Who: Kevin Fuller, director of recruiting and training, The Container Store. Fuller is in his 10th year at the 25-year-old chain, which is nearing its prime hiring season right now because of all the back-to-college shoppers.
Favorite job boards: When the Dallas-based company advertises on a big job board--something Fuller says it doesn’t need to do much of--it likes Craig’s List (mainly for California jobs), and of the major national job boards, it prefers CareerBuilder, though it has experimented with others. "I really like the partnerships that CareerBuilder has," Fuller says. "It basically gives you a national presence with localized familiarity." In other words, he says, the site is used in most parts of the country, but candidates often get to it through a local site, like MercuryNews.com in northern California. The Container Store rarely uses newspapers and rarely uses search firms.
Favorite college: Texas A&M. "We’ve had a long-standing partnership with them," Fuller says. "They just turn out amazing students."
Four things the company looks for in employees: Fuller says, "The underlying characteristics [that we look for] are people who care about excellence, who have a passion for our products, who love to help people get organized and who are creative." A job at The Container Store is almost like a consulting role.

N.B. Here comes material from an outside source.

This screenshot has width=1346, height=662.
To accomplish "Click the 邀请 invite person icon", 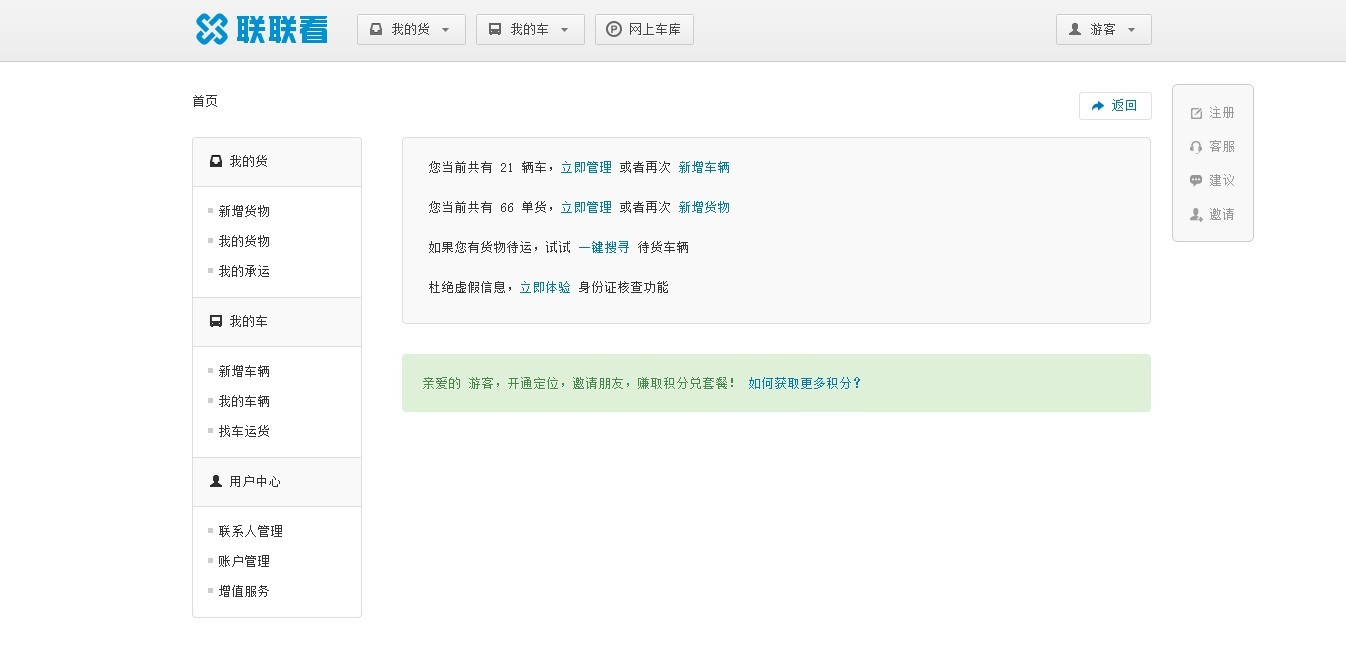I will (1196, 215).
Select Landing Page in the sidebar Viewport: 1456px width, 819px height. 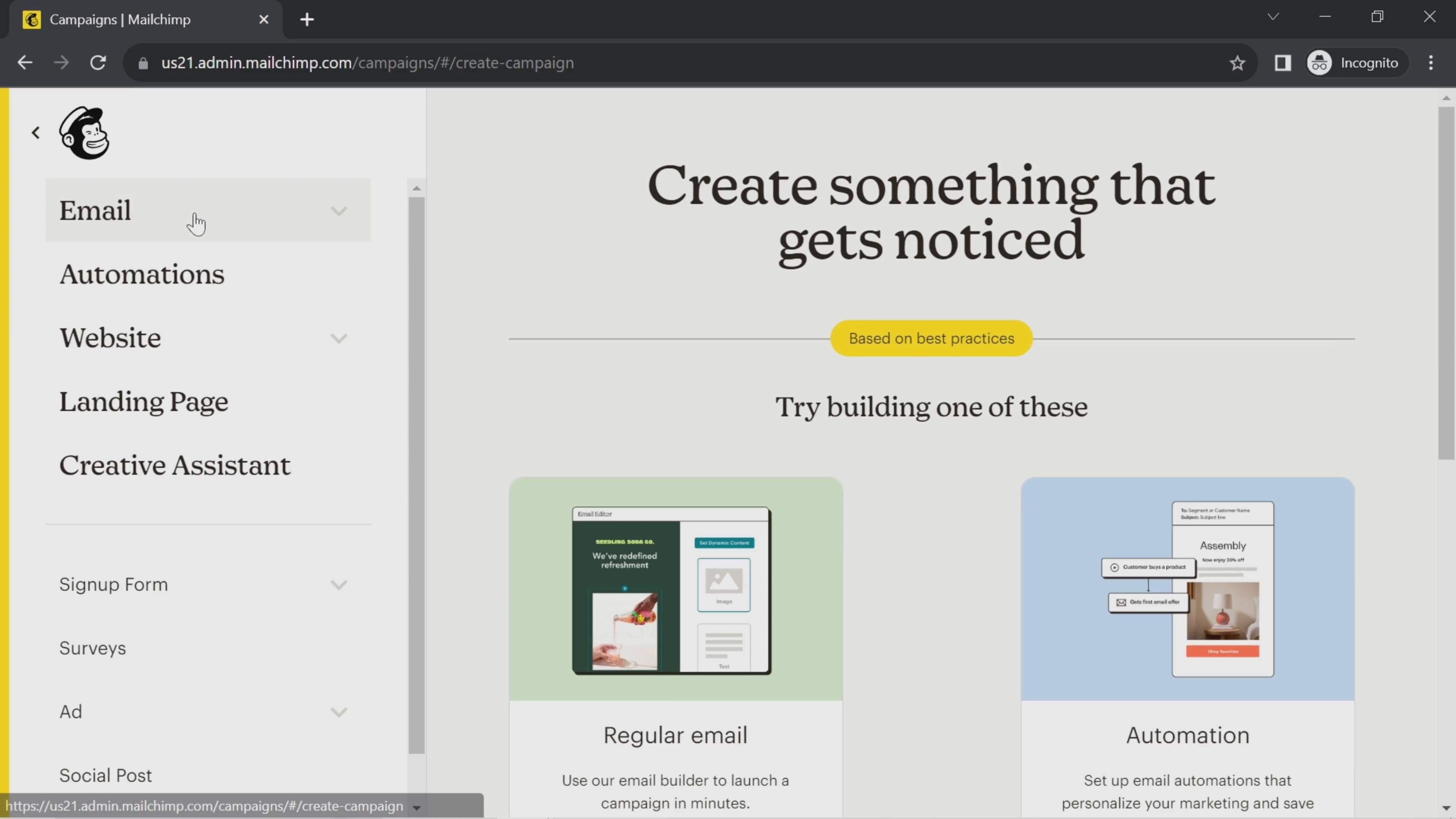(x=144, y=402)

When someone wants to bring some order to the area under his sink, this isn’t a job where you just say, "Here’s the product you need," Fuller says. "Those things [complicated sales] take a lot of skills and talent." An employee asks questions such as, "Tell me about the space under the sink. What are you trying to accomplish? What aesthetics do we need to take into account? Do you like wood? Metal? Plastic?"
Three essay questions: On the company’s Web site, applicants are asked open-ended questions: 1) What can they uniquely contribute to the company? 2) Describe their experience visiting The Container Store. 3) Why they would like to work for The Container Store? Fuller says the essays are judged on how clearly candidates can communicate, as well as whether the qualities like those mentioned above--excellence, passion, love of organization, creativity--show through in the essays. "Frankly," Fuller says, "you get a sense of ‘do they care?’ " If you’ve never picked up a drill or built something, that’s OK with store managers. "If you have passion and you care, and you’re reasonably intelligent, we have a training program to take care of that [mechanical skills]. You can’t train people to care more."

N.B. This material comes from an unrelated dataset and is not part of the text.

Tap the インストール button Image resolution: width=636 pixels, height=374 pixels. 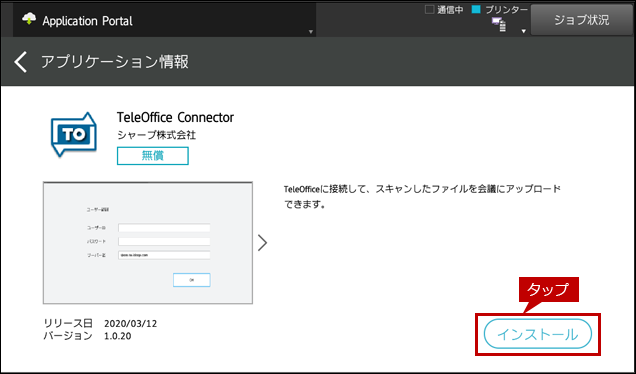pyautogui.click(x=537, y=334)
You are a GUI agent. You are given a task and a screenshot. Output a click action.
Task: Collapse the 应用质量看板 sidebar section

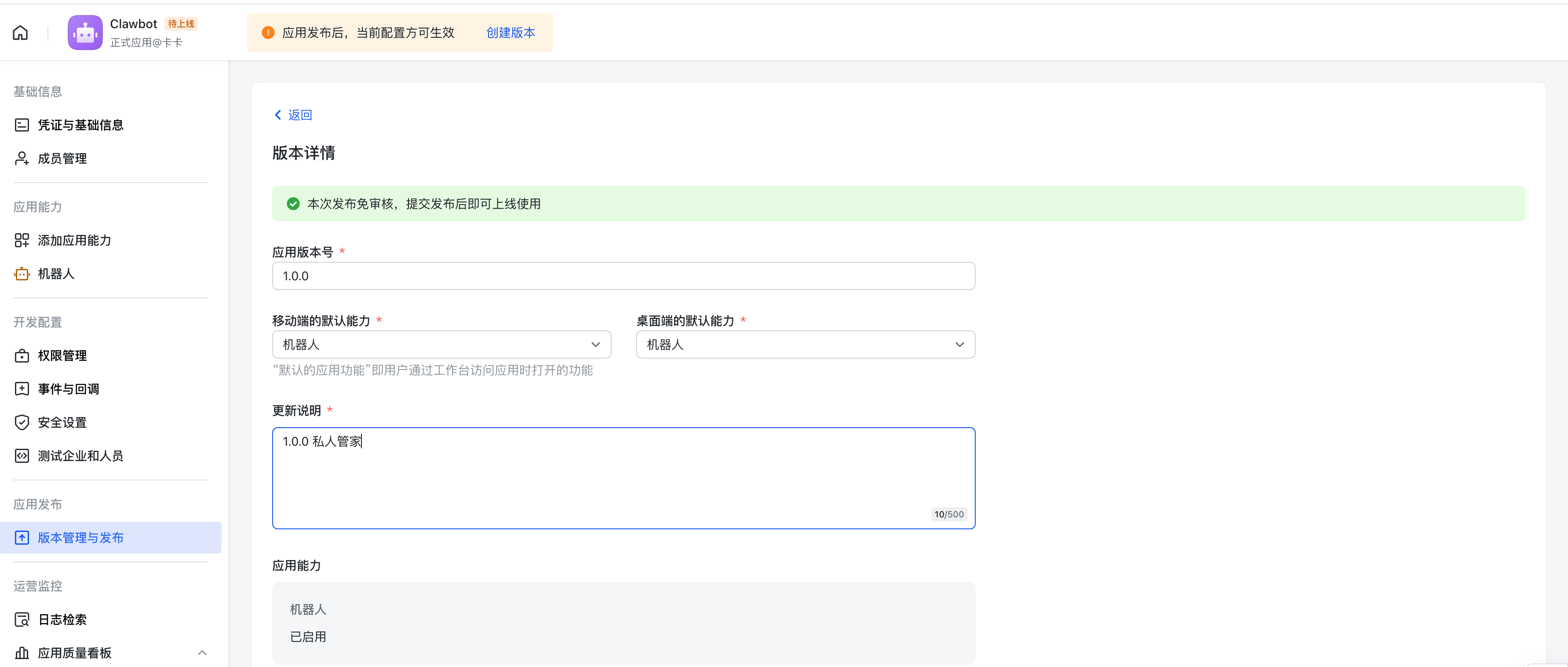click(x=202, y=653)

Turning customers into employees: Container Store employees are encouraged to recruit customers they think would make great employees. Fuller says, "An employee will say something like ‘You know what, Todd, this is your third trip in the last month, and you’ve got your office taken care of, and you seem to love our store. You should think about working here.’ " Then an employee will encourage the customer to apply online by handing him a glossy card listing the company’s Web address and the company’s selling points, including 40 percent off merchandise. The card says, "If you love shopping here, we’d love to talk to you about working here! Our customers make great employees."

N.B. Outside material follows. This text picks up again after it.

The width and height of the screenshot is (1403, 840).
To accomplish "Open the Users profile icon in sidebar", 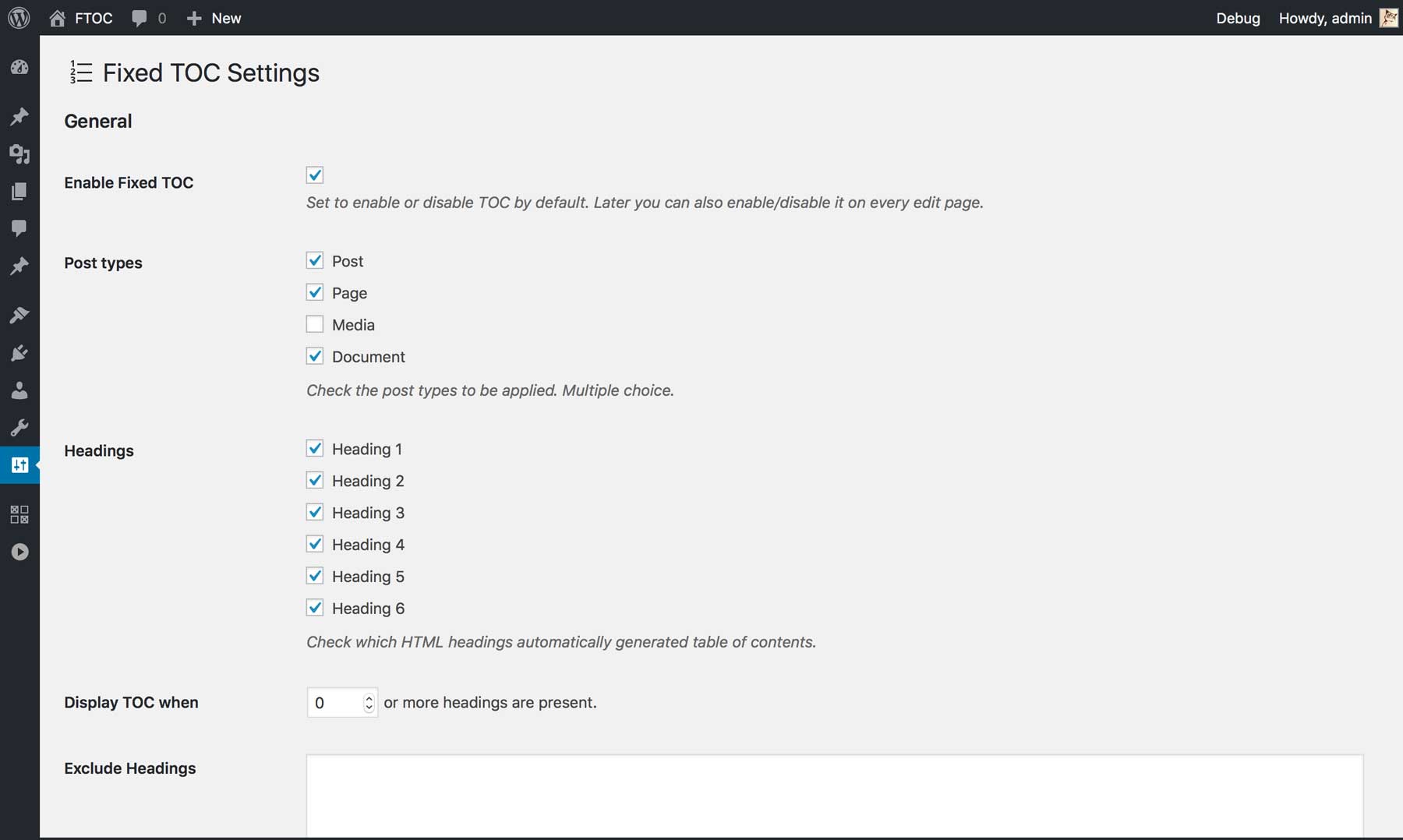I will [19, 391].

Employee referrals: Anyone on staff who recruits a part-time employee gets a $200 referral bonus 90 days after the new hire’s first day. For referring a full-time employee, you get $500. An employee gets an additional $500 after the third referral. "The money’s nice," Fuller says, "don’t get me wrong." But The Container Store’s referral program, he says, is successful not because of the incentives, but because employees like their jobs, want the company to succeed and therefore want people who will help the company. "People come from the mind-set of continuing to protect this great culture," he says. Recently, Fuller met with cofounder and chairman Garrett Boone and told him that referrals make up about 40 percent of the company’s hires, and that it cost The Container Store only $38,000 to pay referral bonuses in 2002. "I’d love to double that figure," Boone said.
The two-part interview: A group of candidates spent about an hour in the store (the author observed the interview process at the Costa Mesa, California, location), where they talked to a Container Store employee about the company’s history and culture. Three people--about half the group--were told afterward that there was something missing from their applications and were invited to the employee break room (this was done so that the rest of the group, who weren’t asked to continue, didn’t feel awkward and left out).
This group of three--now told they were the most desirable candidates--spent an hour in the break room learning more about the company, talking more about what they liked about the store and what they liked about retail. Meanwhile, the leader of the group from The Container Store watched to see who displayed the most enthusiasm, and who by virtue of their questions really loved the company and its products and would shine as employees. The Container Store hired about 6 percent of all the people who applied in 2002. "In some stores, there are waiting lists of people we interviewed and we love [but can’t yet hire]," Fuller says. "That can actually frustrate people."